##### Task data #####

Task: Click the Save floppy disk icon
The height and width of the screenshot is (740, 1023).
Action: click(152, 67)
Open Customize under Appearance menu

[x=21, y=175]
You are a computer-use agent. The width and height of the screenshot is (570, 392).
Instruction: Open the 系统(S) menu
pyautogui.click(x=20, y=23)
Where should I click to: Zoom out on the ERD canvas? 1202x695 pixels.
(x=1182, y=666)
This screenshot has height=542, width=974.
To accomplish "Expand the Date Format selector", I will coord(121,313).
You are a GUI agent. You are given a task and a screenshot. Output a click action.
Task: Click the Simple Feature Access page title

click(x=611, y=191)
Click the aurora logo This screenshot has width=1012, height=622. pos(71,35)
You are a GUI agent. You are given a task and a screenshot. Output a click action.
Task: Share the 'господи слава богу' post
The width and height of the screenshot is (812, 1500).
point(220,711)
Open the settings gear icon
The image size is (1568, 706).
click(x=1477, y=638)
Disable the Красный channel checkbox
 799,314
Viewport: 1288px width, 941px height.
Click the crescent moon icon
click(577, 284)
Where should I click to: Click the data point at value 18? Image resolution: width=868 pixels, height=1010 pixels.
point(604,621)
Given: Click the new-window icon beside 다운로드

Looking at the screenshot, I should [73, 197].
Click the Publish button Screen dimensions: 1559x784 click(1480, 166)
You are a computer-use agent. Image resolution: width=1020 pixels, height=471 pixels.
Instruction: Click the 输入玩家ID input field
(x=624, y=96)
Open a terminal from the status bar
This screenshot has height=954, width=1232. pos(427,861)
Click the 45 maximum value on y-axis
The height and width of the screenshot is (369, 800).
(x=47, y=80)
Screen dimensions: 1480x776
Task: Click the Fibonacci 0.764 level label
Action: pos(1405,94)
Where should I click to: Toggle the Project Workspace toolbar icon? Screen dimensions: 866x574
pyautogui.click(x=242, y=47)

#####

- _What is being asked_: Transcribe all of the lines above word for word, with nothing left out or changed.

- _Written answer_:
Task: Click the Save floppy disk icon
The height and width of the screenshot is (740, 1023).
Action: click(152, 67)
Open Customize under Appearance menu

[x=21, y=175]
You are a computer-use agent. The width and height of the screenshot is (570, 392).
Instruction: Open the 系统(S) menu
pyautogui.click(x=20, y=23)
Where should I click to: Zoom out on the ERD canvas? 1202x695 pixels.
(x=1182, y=666)
This screenshot has height=542, width=974.
To accomplish "Expand the Date Format selector", I will coord(121,313).
You are a GUI agent. You are given a task and a screenshot. Output a click action.
Task: Click the Simple Feature Access page title

click(x=611, y=191)
Click the aurora logo This screenshot has width=1012, height=622. pos(71,35)
You are a GUI agent. You are given a task and a screenshot. Output a click action.
Task: Share the 'господи слава богу' post
The width and height of the screenshot is (812, 1500).
point(220,711)
Open the settings gear icon
The image size is (1568, 706).
click(x=1477, y=638)
Disable the Красный channel checkbox
 799,314
Viewport: 1288px width, 941px height.
Click the crescent moon icon
click(577, 284)
Where should I click to: Click the data point at value 18? Image resolution: width=868 pixels, height=1010 pixels.
point(604,621)
Given: Click the new-window icon beside 다운로드

Looking at the screenshot, I should [73, 197].
Click the Publish button Screen dimensions: 1559x784 click(1480, 166)
You are a computer-use agent. Image resolution: width=1020 pixels, height=471 pixels.
Instruction: Click the 输入玩家ID input field
(x=624, y=96)
Open a terminal from the status bar
This screenshot has height=954, width=1232. pos(427,861)
Click the 45 maximum value on y-axis
The height and width of the screenshot is (369, 800).
(x=47, y=80)
Screen dimensions: 1480x776
Task: Click the Fibonacci 0.764 level label
Action: pos(1405,94)
Where should I click to: Toggle the Project Workspace toolbar icon? Screen dimensions: 866x574
pyautogui.click(x=242, y=47)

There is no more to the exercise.